* _Trecho do texto_
╔══

Daí quando nosso cineclube tinha dois anos resolvemos fazer uma sessão na cidade comemorando os trinta anos do Amuleto, com o cineasta presente. Infelizmente não rolou daquela vez, mas isso ficou meio como uma questão de honra. Nesse ano ainda, nosso amigo André foi coordenar um projeto de salas populares de Cinema pelo Rio e a de Caxias seria no centro, na entrada do Lixão. Mandamos um recado direto: em Caxias, a sala ia se chamar Nelson Pereira dos Santos ou a gente ia fazer um barulho dramático – “chantagem” boba que nem precisou ser posta à prova, visto que a sala foi uma das que não foi concluída pelo Estado.
Em 2014, quarenta anos do O Amuleto de Ogum, conseguimos realizar esse sonho: exibir o filme pra galera da cidade, com a presença do mestre, triangulado pelo amigo Wallace. Só esse dia já foi um mix de aventuras dessas de lembrar pra sempre. Desde pegar o cara na Academia Brasileira de Letras, colocar numa van e a van quebrar na Linha Vermelha, com a gente sem graça e ele dizendo com aquela cara zen “Cinema é assim mesmo, gente”. Depois o sujeito descendo em Caxias e olhando a cidade, quatro décadas depois, emocionado, e indo pra uma sessão no Teatro Raul Cortez, que fica exatamente em frente ao lendário Cine Paz, local da primeira e marcante exibição do filme. Sessão que contou com a presença de Tenório Cavalcanti e onde“as paredes do Cinema vibravam”. Nessa sessão de 2014, dentro do nosso Festival, Nelson assistiu ao filme na íntegra e respondeu felizão a uma enxurrada de perguntas da plateia, que incluia uma quantidade grande de jovens. Falou de Chico Santos, o cara que escreveu o argumento do filme, falei de Erley José, o Pai Erley, contou as cenas de ação, com direito à perseguição de automóvel pelas ruas da cidade, as festas de santo. Vendo as imagens desse dia fica nítido o que no momento poderia ser impressão da emoção: o velhinho curtiu demais o programa. Pra gente foi arrepiante tudo, principalmente sentir o carinho que ele tinha com essa cidade e seu povo. Aproveitamos a oportunidade do bate-papo e perguntamos à queima-roupa sobre a frase da entrevista de 74 e ele confirmou: continuava achando que aqui deveria ser considerada a capital cultural do país. A plateia chapou.
Desse encontro surgiu a ideia de documentar essa história do filme O Amuleto de Ogum em Caxias e lembro dele comentando quando contamos nossa intenção: “mas termina logo isso porque eu tô quase indo já”, num tom sem mágoa, sem afetação, sem tentativa de efeito – a percepção de quem tem alto grau de maestria.

╚══

* _Tarefa a_
Reúna todas as linhas dos registros que contêm a palavra "arrow". Considere maiúsculas e minúsculas como diferentes.

(Linhas de um conjunto de dados)
╔══

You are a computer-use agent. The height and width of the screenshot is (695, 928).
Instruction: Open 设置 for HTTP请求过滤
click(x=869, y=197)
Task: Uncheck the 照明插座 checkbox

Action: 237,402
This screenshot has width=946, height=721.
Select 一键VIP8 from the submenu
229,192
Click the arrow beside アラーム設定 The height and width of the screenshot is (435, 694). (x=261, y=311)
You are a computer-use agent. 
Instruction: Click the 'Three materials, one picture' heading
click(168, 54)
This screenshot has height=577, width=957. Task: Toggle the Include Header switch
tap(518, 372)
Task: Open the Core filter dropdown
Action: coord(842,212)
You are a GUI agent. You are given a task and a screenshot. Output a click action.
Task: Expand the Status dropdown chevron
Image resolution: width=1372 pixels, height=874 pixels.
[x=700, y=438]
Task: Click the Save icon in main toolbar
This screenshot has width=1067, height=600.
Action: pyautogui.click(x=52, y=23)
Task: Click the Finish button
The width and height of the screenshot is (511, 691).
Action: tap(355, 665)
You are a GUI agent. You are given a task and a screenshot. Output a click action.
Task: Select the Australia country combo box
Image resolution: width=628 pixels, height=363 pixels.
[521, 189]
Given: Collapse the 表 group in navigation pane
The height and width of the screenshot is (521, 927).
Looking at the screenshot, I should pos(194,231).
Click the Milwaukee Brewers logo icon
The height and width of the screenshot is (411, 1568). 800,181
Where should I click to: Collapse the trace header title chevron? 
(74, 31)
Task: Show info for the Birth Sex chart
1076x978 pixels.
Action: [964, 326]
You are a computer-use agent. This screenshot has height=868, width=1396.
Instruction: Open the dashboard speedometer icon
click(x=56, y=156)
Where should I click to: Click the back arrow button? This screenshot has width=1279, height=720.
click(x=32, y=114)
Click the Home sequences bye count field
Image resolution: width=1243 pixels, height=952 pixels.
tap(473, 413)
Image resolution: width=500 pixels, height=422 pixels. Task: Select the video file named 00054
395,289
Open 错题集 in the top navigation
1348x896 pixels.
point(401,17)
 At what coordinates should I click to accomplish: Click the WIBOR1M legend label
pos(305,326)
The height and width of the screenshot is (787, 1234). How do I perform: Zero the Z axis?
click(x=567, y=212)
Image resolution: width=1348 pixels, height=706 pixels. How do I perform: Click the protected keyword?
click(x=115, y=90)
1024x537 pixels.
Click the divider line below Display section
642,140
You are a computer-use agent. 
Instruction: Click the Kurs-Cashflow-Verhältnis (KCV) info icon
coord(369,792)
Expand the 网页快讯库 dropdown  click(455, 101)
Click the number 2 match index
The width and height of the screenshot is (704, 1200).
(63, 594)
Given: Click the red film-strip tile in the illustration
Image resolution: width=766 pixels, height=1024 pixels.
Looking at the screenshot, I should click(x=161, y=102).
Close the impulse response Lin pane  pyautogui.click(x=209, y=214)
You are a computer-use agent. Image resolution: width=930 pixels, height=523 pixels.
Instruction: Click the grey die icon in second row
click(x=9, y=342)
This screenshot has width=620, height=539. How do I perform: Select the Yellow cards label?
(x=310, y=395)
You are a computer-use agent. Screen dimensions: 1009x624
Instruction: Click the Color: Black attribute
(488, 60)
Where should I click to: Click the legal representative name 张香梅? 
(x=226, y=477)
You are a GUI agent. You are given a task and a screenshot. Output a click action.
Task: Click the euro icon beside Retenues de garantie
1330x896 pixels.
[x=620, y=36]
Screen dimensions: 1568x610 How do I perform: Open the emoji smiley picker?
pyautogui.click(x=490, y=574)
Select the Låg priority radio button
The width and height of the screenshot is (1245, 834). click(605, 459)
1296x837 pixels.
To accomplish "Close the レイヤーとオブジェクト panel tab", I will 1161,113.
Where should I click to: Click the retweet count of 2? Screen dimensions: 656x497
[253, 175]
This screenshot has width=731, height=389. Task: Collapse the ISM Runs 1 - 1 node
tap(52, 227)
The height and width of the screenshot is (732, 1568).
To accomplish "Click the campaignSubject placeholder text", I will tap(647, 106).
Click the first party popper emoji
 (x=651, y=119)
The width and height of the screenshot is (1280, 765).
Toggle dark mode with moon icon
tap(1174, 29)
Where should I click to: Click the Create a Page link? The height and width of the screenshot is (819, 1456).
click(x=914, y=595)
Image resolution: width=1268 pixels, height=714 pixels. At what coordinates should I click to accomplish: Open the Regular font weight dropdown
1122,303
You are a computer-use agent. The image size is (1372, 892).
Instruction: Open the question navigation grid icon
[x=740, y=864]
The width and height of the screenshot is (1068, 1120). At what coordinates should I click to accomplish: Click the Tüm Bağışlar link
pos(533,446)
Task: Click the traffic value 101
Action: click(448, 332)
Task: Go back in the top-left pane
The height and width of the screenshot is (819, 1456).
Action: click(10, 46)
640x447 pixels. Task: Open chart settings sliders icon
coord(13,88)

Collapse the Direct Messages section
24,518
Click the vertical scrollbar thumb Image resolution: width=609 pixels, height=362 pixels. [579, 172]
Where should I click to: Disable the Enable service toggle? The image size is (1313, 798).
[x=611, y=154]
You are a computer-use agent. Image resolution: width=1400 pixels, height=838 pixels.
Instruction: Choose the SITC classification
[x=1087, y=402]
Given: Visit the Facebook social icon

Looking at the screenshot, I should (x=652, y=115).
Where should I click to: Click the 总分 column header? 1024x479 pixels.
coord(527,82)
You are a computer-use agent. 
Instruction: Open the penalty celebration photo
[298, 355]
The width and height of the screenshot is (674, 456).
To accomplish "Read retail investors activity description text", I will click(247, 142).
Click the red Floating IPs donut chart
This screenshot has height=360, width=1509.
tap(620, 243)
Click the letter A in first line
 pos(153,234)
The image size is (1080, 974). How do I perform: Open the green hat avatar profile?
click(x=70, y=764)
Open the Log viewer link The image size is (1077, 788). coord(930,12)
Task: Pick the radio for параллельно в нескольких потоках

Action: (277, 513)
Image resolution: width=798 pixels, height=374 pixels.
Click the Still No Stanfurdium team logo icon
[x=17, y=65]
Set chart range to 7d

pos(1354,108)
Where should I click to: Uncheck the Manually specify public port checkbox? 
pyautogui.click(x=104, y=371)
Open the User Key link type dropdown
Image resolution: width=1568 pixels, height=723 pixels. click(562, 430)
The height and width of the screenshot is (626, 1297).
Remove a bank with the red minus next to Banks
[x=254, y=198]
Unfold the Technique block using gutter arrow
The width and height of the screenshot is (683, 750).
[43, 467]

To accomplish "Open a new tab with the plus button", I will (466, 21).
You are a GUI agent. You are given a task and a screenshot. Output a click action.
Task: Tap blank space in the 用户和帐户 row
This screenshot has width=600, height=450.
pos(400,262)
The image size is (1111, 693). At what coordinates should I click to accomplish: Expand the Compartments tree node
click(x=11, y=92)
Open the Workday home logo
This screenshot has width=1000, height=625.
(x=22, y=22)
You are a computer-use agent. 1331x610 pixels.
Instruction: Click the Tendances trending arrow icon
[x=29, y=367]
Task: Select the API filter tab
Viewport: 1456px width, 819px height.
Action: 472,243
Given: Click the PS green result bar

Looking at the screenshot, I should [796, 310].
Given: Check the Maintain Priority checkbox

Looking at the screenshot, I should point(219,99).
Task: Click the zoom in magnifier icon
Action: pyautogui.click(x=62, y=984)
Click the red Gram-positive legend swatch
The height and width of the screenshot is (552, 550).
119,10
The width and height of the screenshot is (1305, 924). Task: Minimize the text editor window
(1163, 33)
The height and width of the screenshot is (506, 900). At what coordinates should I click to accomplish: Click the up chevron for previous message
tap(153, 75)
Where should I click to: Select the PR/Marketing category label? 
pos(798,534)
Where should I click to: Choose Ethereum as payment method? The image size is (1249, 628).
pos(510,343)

╚══

* _Tarefa b_
Liste todas as pessoas citadas pelo nome no trecho sobre a exibição de O Amuleto de Ogum em Caxias.

* _Resultado correto a_
Click the arrow beside アラーム設定 The height and width of the screenshot is (435, 694). (x=261, y=311)
Where should I click to: Click the back arrow button? This screenshot has width=1279, height=720.
Unfold the Technique block using gutter arrow
Instruction: Click the Tendances trending arrow icon

* _Resultado correto b_
André
Nelson Pereira dos Santos
Wallace
Tenório Cavalcanti
Chico Santos
Erley José, o Pai Erley